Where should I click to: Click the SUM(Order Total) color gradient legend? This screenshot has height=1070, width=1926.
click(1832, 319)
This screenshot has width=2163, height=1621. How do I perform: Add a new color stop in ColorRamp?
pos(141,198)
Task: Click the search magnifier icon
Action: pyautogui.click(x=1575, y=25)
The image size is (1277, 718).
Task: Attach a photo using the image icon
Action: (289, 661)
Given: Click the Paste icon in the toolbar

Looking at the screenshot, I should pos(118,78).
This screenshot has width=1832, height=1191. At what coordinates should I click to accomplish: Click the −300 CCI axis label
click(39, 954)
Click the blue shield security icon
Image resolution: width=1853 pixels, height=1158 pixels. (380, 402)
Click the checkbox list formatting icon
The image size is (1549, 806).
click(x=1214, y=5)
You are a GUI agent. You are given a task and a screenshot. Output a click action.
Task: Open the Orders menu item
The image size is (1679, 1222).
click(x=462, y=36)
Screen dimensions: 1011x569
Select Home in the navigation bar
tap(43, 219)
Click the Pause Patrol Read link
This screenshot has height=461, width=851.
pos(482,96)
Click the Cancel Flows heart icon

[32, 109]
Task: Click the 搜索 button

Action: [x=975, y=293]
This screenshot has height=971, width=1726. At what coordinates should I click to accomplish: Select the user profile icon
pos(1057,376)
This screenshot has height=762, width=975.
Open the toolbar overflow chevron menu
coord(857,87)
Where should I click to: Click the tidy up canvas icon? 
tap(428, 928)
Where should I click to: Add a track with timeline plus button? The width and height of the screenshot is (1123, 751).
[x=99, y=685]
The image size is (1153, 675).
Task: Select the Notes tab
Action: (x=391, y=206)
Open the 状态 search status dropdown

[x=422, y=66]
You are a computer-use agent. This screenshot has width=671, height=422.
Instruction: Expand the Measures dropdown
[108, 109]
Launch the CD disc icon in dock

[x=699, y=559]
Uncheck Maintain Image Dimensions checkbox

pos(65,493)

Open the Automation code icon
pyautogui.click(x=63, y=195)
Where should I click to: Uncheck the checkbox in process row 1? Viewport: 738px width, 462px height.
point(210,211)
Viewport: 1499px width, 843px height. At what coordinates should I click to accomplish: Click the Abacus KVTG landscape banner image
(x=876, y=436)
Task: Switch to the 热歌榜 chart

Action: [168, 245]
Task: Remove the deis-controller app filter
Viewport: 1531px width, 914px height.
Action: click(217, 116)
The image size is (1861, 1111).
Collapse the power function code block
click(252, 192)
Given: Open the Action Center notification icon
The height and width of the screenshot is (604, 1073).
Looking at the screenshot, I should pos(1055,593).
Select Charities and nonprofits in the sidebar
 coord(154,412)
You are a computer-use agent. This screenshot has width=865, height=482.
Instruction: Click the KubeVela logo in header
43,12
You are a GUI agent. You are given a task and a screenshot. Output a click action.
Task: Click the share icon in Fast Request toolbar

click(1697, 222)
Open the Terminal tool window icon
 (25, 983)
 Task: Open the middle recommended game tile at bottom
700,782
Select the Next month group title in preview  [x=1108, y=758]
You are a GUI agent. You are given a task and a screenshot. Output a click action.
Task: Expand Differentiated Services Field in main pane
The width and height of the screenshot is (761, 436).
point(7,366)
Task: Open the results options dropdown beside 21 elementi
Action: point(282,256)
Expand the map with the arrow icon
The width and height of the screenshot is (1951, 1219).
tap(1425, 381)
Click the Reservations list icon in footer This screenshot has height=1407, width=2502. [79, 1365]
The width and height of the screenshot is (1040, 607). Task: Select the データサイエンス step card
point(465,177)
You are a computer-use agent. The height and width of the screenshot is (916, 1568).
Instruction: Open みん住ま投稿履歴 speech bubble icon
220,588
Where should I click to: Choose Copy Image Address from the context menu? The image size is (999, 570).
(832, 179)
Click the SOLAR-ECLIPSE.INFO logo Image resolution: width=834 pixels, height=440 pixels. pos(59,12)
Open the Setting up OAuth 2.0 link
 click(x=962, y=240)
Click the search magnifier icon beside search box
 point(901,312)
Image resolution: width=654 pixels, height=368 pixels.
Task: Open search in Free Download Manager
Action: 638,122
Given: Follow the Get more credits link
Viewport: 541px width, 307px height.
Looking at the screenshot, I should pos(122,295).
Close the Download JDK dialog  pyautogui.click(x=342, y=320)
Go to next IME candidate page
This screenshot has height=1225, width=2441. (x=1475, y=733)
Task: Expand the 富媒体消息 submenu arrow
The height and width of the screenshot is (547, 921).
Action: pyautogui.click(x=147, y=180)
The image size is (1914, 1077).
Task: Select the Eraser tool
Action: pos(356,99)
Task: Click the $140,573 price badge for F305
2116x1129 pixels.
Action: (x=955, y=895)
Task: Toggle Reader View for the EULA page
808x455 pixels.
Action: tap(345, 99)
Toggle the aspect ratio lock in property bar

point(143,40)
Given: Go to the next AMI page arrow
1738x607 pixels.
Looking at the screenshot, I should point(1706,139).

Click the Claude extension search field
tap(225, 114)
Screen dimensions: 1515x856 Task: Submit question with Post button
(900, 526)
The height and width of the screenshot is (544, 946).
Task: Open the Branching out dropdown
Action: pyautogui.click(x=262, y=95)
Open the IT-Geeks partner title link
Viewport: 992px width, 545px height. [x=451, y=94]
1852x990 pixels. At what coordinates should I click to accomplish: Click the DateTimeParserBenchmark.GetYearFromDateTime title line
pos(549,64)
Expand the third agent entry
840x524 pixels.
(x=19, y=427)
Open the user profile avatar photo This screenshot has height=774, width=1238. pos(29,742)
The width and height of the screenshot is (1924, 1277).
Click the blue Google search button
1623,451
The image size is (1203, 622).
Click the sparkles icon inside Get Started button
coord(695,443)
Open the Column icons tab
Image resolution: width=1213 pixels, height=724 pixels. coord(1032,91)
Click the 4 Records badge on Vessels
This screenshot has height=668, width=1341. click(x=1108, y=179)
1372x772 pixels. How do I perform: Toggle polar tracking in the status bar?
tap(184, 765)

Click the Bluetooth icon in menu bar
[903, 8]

+-------+

> [Task goal]:
Every line of the listing above that includes "computer" should be copied out.

> [Answer box]:
You are a computer-use agent. This screenshot has width=671, height=422.
You are a computer-use agent. This screenshot has width=865, height=482.
You are a computer-use agent. The height and width of the screenshot is (916, 1568).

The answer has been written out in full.